HOLOPIS.COM, JAKARTA – Kejaksaan Agung (Kejagung) menduga crazy rich Helena Lim menggunakan dalih Corporate Social Responsibility (CSR) dalam penyaluran hasil tindak pidana korupsi tata niaga komoditas timah wilayah Izin Usaha Pertambangan (IUP) PT Timah Tbk tahun 2015-2022. Dugaan modus tersebut sedang didalami lebih lanjut oleh penyidik Kejagung.
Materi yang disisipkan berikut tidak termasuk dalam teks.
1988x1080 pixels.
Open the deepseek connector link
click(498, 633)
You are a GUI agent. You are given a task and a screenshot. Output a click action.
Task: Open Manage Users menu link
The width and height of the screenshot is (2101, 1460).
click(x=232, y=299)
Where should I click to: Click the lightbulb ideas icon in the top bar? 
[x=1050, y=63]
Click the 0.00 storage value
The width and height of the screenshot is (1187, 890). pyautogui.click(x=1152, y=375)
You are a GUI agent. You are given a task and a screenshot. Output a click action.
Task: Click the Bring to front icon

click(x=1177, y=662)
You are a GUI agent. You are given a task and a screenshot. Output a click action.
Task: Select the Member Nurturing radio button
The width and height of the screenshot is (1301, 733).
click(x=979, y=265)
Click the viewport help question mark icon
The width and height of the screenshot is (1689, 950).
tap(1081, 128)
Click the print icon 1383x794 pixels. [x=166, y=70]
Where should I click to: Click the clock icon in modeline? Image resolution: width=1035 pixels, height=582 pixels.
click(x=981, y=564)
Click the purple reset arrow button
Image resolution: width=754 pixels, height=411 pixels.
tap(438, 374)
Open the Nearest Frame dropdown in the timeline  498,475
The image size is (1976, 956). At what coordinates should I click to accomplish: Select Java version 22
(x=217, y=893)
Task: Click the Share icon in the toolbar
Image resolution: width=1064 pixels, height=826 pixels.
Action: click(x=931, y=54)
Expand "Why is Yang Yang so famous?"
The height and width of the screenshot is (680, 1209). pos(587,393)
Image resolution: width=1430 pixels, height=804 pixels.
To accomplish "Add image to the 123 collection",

“CSR di situ adalah dalih saja,” ungkap Direktur Penyidikan Jampidsus Kejagung, Kuntadi, seperti dikutip Holopis.com, Rabu (26/3).
Helena Lim merupakan tersangka ke-15 yang dijerat Kejagung dalam kasus ini. Selaku Manajer PT Quantum Skyline Exchange (QSE), Helena diduga telah memberikan bantuan untuk mengelola hasil tindak pidana penambangan timah yang dilakukan secara ilegal melalui kerja sama penyewaan peralatan pemrosesan peleburan timah. Nah dalam kerja sama itu, diduga Helena memberikan sarana dan prasarana melalui PT QSE untuk kepentingan dan keuntungan pribadi maupun tersangka lain.
“Benar atau tidaknya ada penggelontoran dana CSR itu masih kita dalami,” tegas Kuntadi.
Diketahui, Helena Lim telah ditetapkan oleh Kejagung sebagai tersangka kasus dugaan korupsi tata niaga komoditas timah wilayah Izin Usaha Pertambangan (IUP) PT Timah Tbk tahun 2015-2022.
Dalam kasus ini, Helena dijerat atas Pasal 2 Ayat (1) dan Pasal 3 jo. Pasal 18 Undang-Undang RI Nomor 31 Tahun 1999 sebagaimana diubah dan ditambah dengan Undang-Undang Nomor 20 Tahun 2001 jo. Undang-Undang RI Nomor 31 Tahun 1999 tentang Perubahan atas Undang-Undang RI Nomor 31 Tahun 1999 tentang Pemberantasan Tindak Pidana Korupsi jo. Pasal 56 KUHP. Saat ini, Helena mendekam di Rutan Salemba Kejagung.
Sebelumnya, tim penyidik Kejagung telah menggeledah kantor, PT QSE dan PT SD, dan rumah Helena di wilayah Jakarta pada 6–8 Maret 2024. Dari penggeledahan itu, tim penyidik menyita bukti elektronik, dokumen serta uang dengan total mencapai Rp 33 miliar dengan rincian Rp 10 miliar dan 2 juta dolar Singapura atau setara Rp 23 miliar. Kejagung menduga bukti itu berhubungan atau merupakan hasil tindak kejahatan.